Döbeln: Die Brandserie im Haus an der Albert-Schweitzer-Straße 23 geht weiter. Am Sonnabend kurz nach 15 Uhr stand wieder einer der Keller in Flammen. Eine Bewohnerin hatte den Brand bemerkt. „Ich war im Treppenhaus und dachte: Das riecht aber wieder merkwürdig", erzählte Gisela Berger. Als sie nachschaute, sei ihr aus dem Keller ein Mann entgegengekommen. Sie habe versuchte, ihn festzuhalten, aber er habe sie ins Gesicht geschlagen. Die Brille ist dabei zu Bruch gegangen. Mit einem deutlichen Hämatom am Auge steht die 70-Jährige später mit anderen Hausbewohnern vor dem Haus. Viele der elf anwesenden Mieter waren durch das verqualmte Treppenhaus nicht mehr ins Freie gekommen. Die Döbelner Feuerwehr musste sie mit der Drehleiter von den Balkonen holen. Eine 53-jährige Frau kam mit Verdacht auf Rauchgasvergiftung ins Krankenhaus. Vier weitere Bewohner wurden vom Roten Kreuz vor Ort versorgt. Die Polizei hatte nach dem mutmaßlichen Brandstifter im näheren Umfeld gefahndet, ihn aber nicht aufgreifen können. Er wird als „ südländischer Typ im Alter von 20 bis 30 Jahren beschrieben, etwa 1,75 Meter groß mit kurzem lockigen Haar.

10- und 11-Jähriger überfallen

Osnabrück: Zu einem Straßenraub kam es am Freitagnachmittag in der Schwedenstraße Ecke Kleine Domsfreiheit. Für ein Spiel hielten zwei 10 und 11 Jahre alte Kinder gegen 16.30 Uhr ihre Smartphones in der Hand, als sich ihnen aus Richtung Domhof drei Jugendliche näherten. Die 14 bis 16 Jahre alten Unbekannten umklammerten die Kinder und entrissen ihnen die Telefone. Mit ihrer Beute flüchteten die beiden männlichen Täter und ihre weibliche Begleitung in Richtung Haarmannsbrunnen. Einer der Unbekannten war schlank, hatte dunkle Haare und einen „ dunklen Teint. Zu dem zweiten Täter konnte lediglich gesagt werden, dass er schlank war. Die Begleiterin trug eine braune Daunenjacke, wirkte untersetzt und hatte lange, dunkle Haare.

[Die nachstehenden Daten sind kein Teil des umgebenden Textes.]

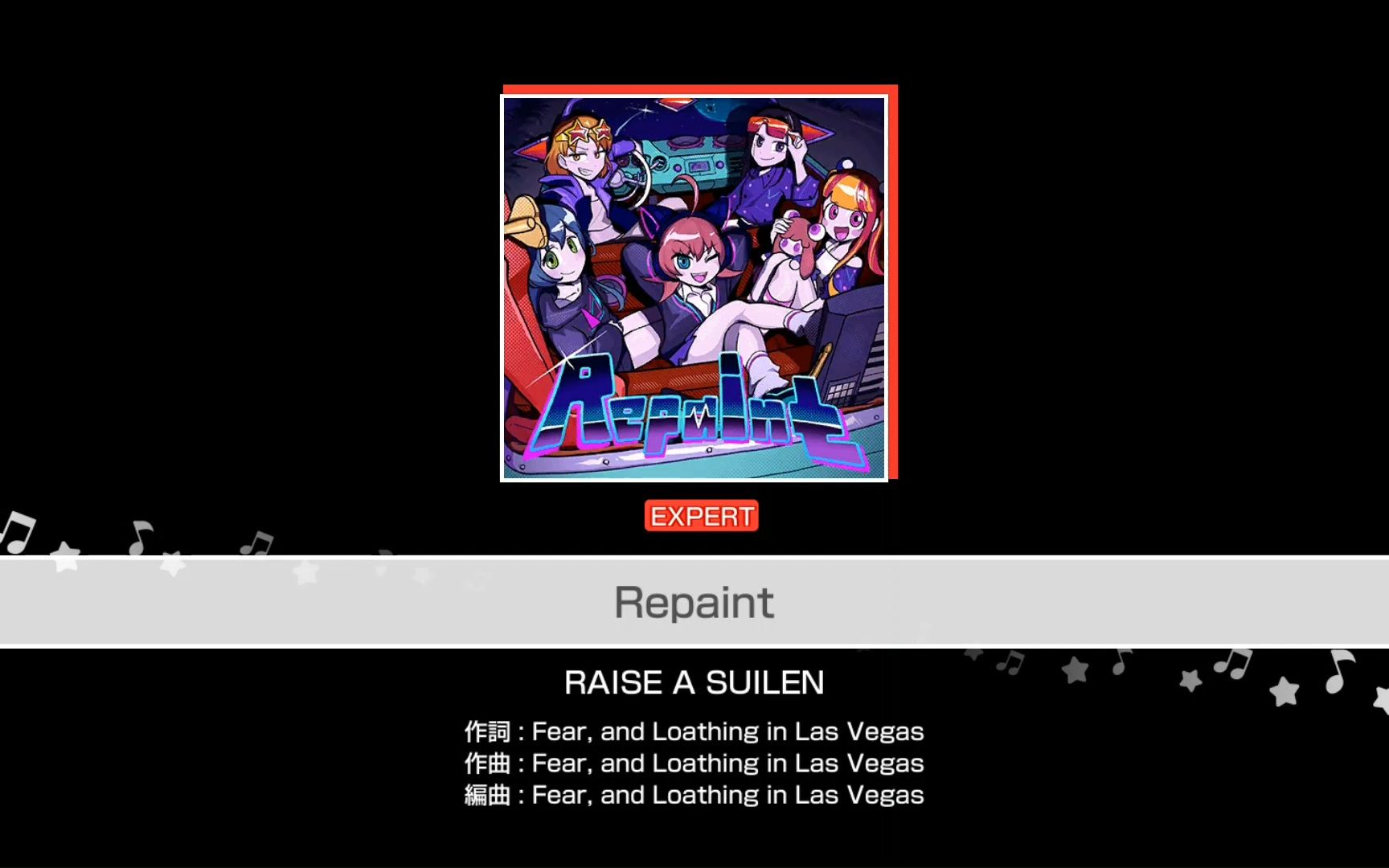Viewport: 1389px width, 868px height.
Task: Click the red EXPERT difficulty badge
Action: click(701, 516)
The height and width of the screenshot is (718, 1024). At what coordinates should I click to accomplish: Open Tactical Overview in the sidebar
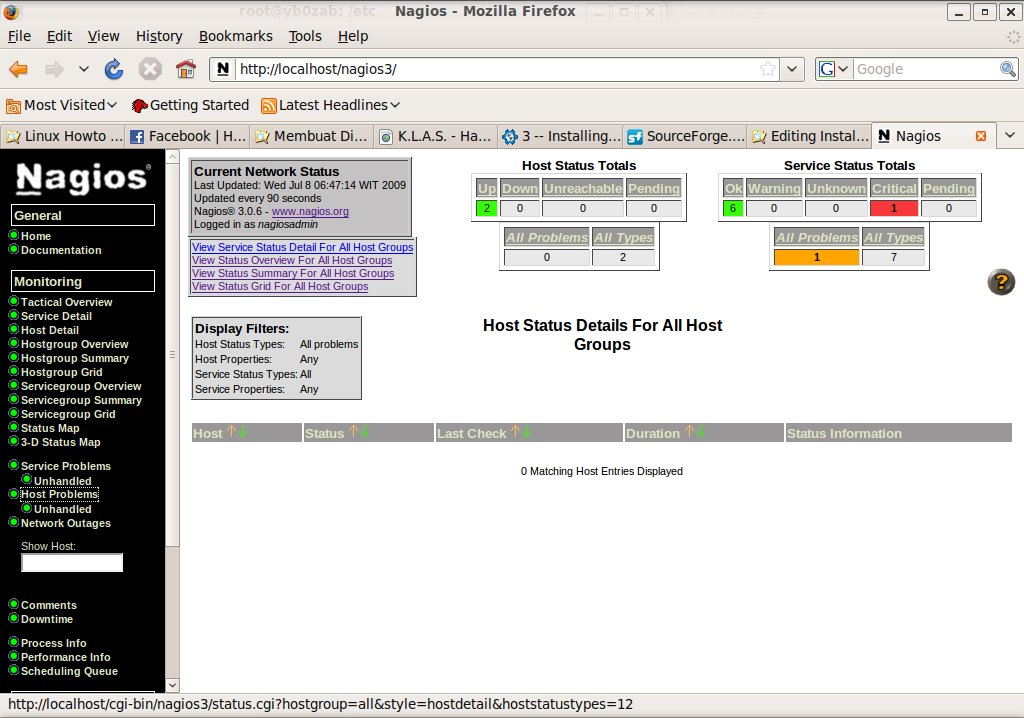tap(66, 302)
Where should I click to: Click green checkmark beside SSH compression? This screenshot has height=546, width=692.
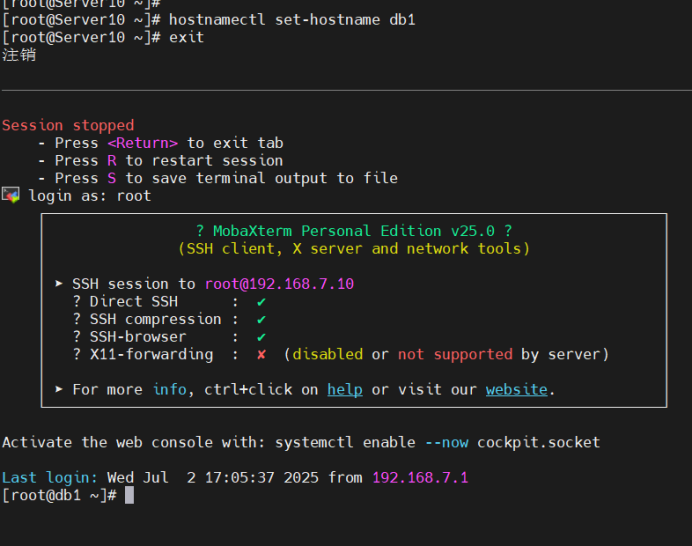(x=261, y=319)
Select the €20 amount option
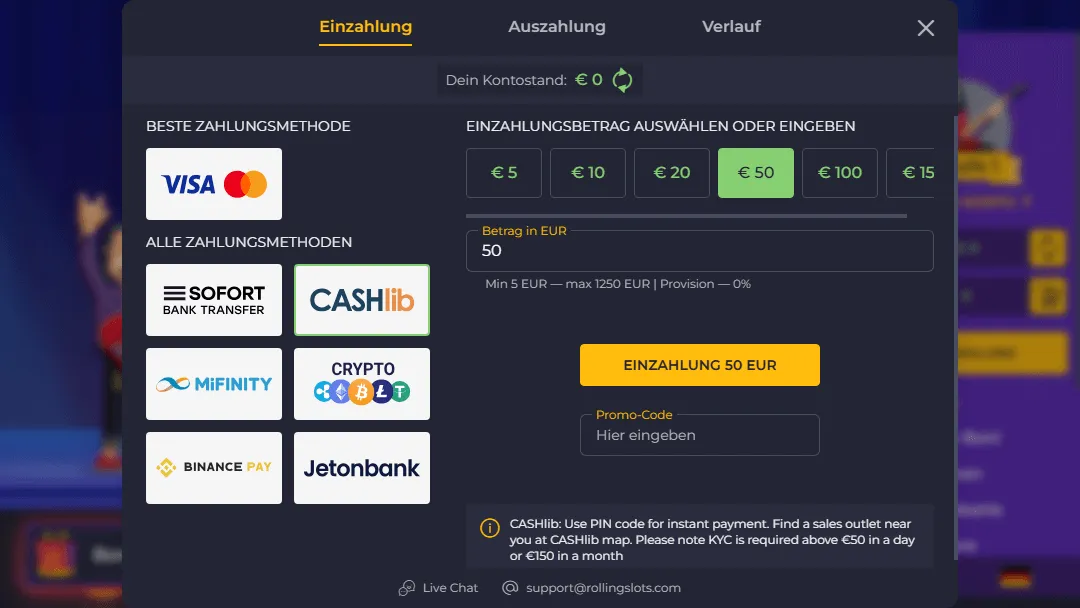The height and width of the screenshot is (608, 1080). coord(671,172)
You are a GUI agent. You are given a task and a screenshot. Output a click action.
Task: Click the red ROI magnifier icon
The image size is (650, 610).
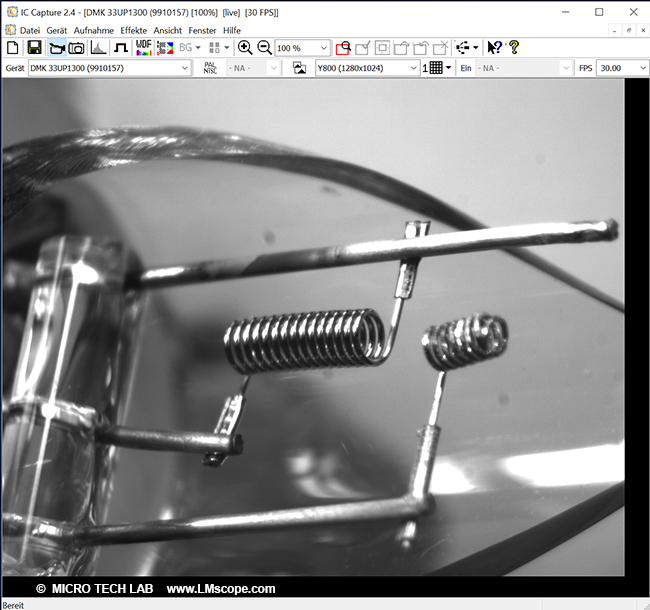(x=343, y=48)
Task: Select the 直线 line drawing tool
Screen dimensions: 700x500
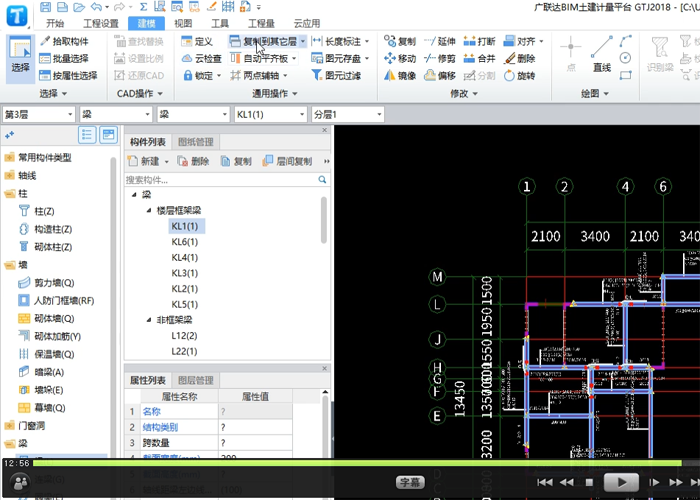Action: coord(601,54)
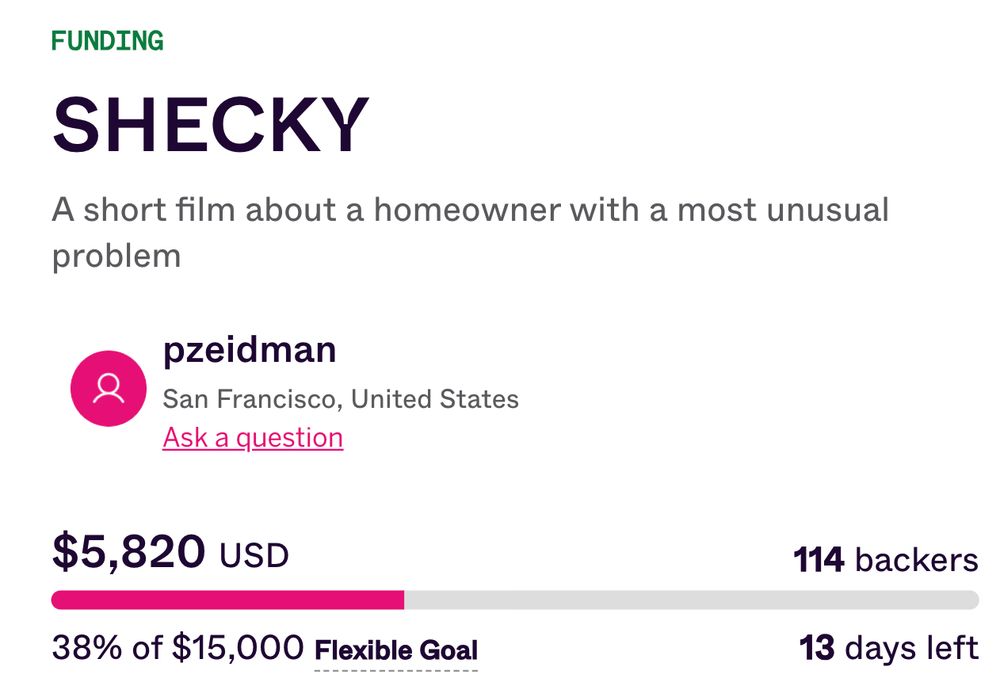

Gambier als Drogen-Verkaufs-Fachkräfte aufgeflogen

Das hat sich gelohnt! Bei einer großangelegten Durchsuchungsaktion mehrerer Asylbewerberunterkünfte in Mosbach, Haßmersheim und Leimen, wurden die Polizeikräfte des Kriminalkommissariats Mosbach fündig und konnten ein Depot, in dem zum Verkauf abgepacktes Marihuana gelagert wurde, auffinden sowie neun Tatverdächtige festnehmen. Bereits im Frühjahr waren vermehrt Hinweise eingegangen, dass Asylbewerber im Park mit Betäubungsmitteln handeln und dabei auch Drogen an Jugendliche verkaufen würden. Es erfolgten zeit- und personalintensive Ermittlungen, in deren Verlauf „ 13 aus Gambia stammende Männer ins Visier rückten. Zwölf von ihnen waren zu diesem Zeitpunkt in der Zeltunterkunft des großen Elzparks untergebracht. Das Amtsgericht Mosbach erließ auf Antrag der Staatsanwaltschaft zehn Haftbefehle sowie 13 Durchsuchungsbeschlüsse für die Unterkünfte, in denen die Männer mittlerweile untergebracht waren. Diese wurden heute Morgen vollstreckt.

5 gegen 1

Leer: Am Sonntag wurde gegen 01:30 Uhr ein 26-jähriger Mann in der Straße Blinke in Höhe der Bushaltestelle gegenüber der BBS von bislang fünf unbekannten männlichen Personen zusammengeschlagen und -getreten. Dabei wurde ihm sein Portemonnaie aus der Gesäßtasche entwendet. Im Anschluss entfernten sich die Täter von der Örtlichkeit. Die fünf Personen hatten südländisches Aussehen und waren mit schwarzen Bomberjacken bekleidet. Das Alter der Täter wurde mit 25 bis 30 Jahre angegeben.